The Nikon F6 is arguably the most technologically advanced film camera ever produced. The F6 has tremendous fast-action shooting capabilities and an amazing color-sensitive light meter that makes shooting transparencies less stressful. There are just two problems with the F6—it can be hard to find and rather expensive. If you want more or less the same core functionality, fear not, the Nikon F5 also has a color-sensitive meter and is blazing fast while considerably more affordable. The price one pays for this excellent value is that the camera’s vertical grip/power is a permanently integral part of the camera, making it not very compact.
The F100 was introduced about a year after the F5. While lacking its big brother’s color-sensitive meter and a few other single-F-camera amenities like interchangeable prisms and a mirror lock-up lever, the F100 is still a solidly pro camera with its own advantages. It has a smaller body, as the vertical grip was optional instead of built-in, and its autofocus speed is still superb. Unlike the F5, the points glow red for easier identification against dark backgrounds.
The F4S was to the late ‘80s what the F5 was to the late ‘90s—all pro. While no one is going to say its AF is fast by today’s standard, there was a time when it was state of the art. Even after the faster-focusing N90 & N90s were introduced, pros still used F4s whenever possible, because the cameras’ design aesthetic with that big, beautiful analog shutter speed dial is so right and the mirror sings a sweet song at high speed. There’s no way to explain the experience properly with words alone.

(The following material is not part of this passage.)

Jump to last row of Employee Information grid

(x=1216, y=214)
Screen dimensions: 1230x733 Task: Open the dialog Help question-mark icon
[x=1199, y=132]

The F3 and F3HP (same body, the HP has a High eyePoint finder offering better eye relief) is as tough as nails. Made for heavy use, it’s not uncommon to see one with paint worn down to the brass. Pros really appreciate a camera that can handle a lot of rolls without a hiccup, but the F3 is on another level. The interchangeable finders make low angle work easier as well as making it a snap to clean. The F3 doesn’t have the sophisticated mirror balancer of the F5, but it still has mirror lock-up for sharper long exposures. The F3 doesn’t have AF, but its high-quality prisms and screens are easy to see through and grab focus. If you need a motor drive, the MD4 is not small or light but it’s strong, fast, and even rewinds the film.
For folks wanting a more svelte manual focus camera, the Nikon FE2 is perhaps the best value around. The no-nonsense metal body houses staple features like multiple exposure, self timer, depth of field preview, and a studio flash socket just like the FM series. The FE2 also offers Aperture Priority auto exposure as well as a great shutter that goes from 4s to 1/4000s and syncs with flash at 1/250th. Oh, did we mention it’s capable of TTL (through the lens) flash metering too? In effect, the FE2 offers all the major capabilities of Nikon’s premium FM3A, except for a fully mechanical shutter that works without batteries. With dead batteries the FE2 still has its handy native 1/250s backup shutter speed. A set of spare batteries for the FE2 is a lot less expensive than an FM3A.